[Data to process — start]

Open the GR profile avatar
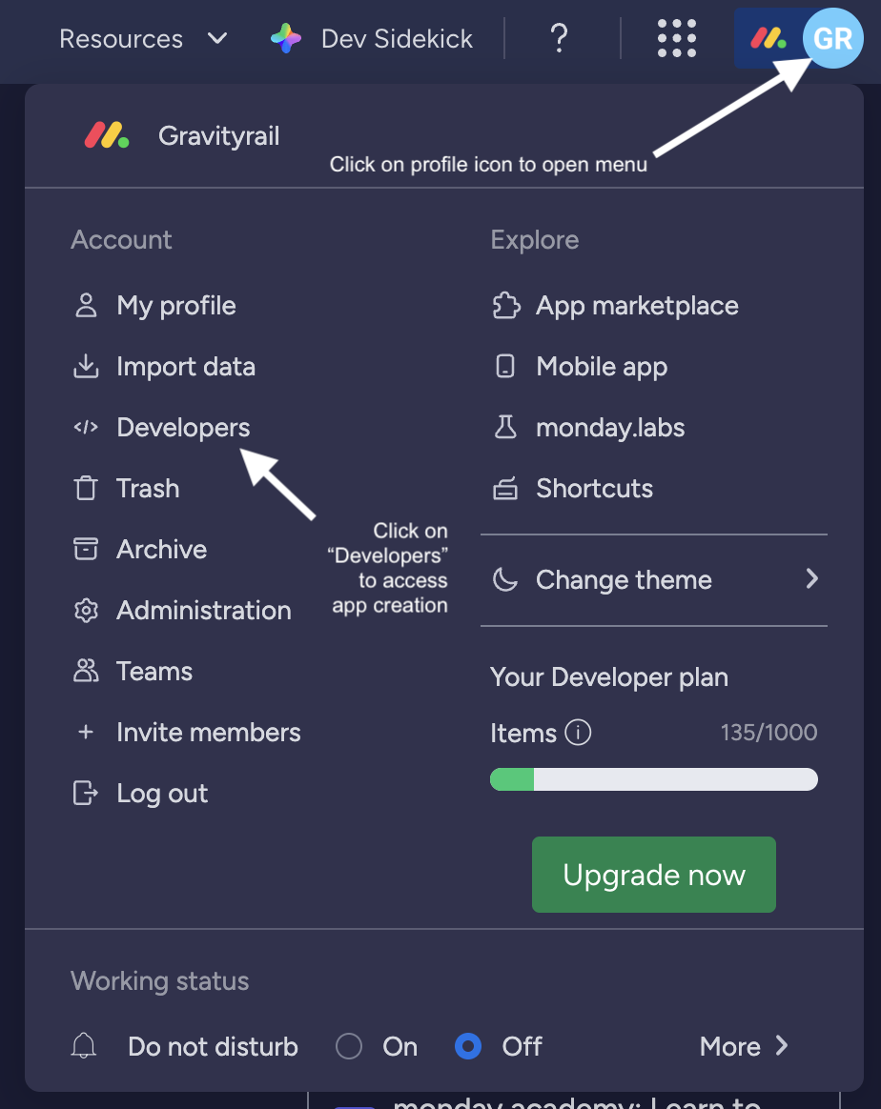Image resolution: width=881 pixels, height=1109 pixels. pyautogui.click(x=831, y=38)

[Data to process — finish]
[Data to process — start]

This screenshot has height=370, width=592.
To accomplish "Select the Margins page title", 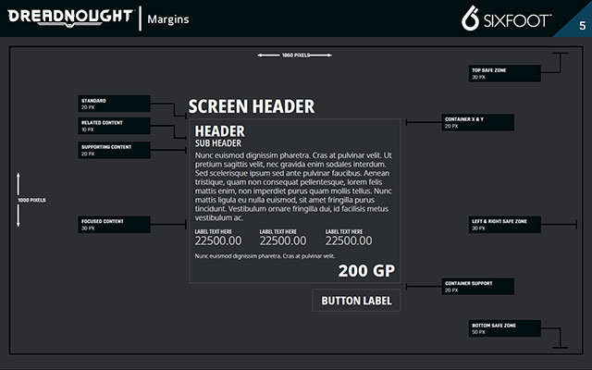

[Data to process — finish]
[Data to process — start]

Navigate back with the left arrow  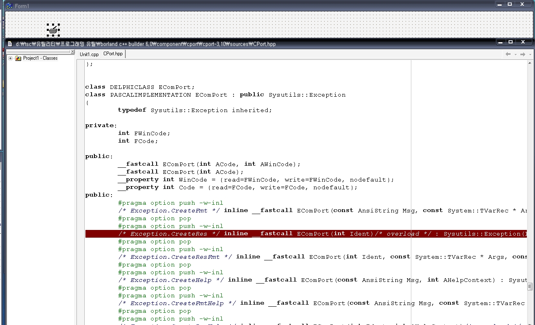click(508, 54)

[Data to process — finish]

§ Your assignment
Exactly the lines above, from the one containing "This screenshot has height=370, width=592." down to the one containing "the Margins page", are to be repeated, including both ends. Pictures are not part of the copy.

§ Answer below
This screenshot has height=370, width=592.
To accomplish "Select the Margins page title", 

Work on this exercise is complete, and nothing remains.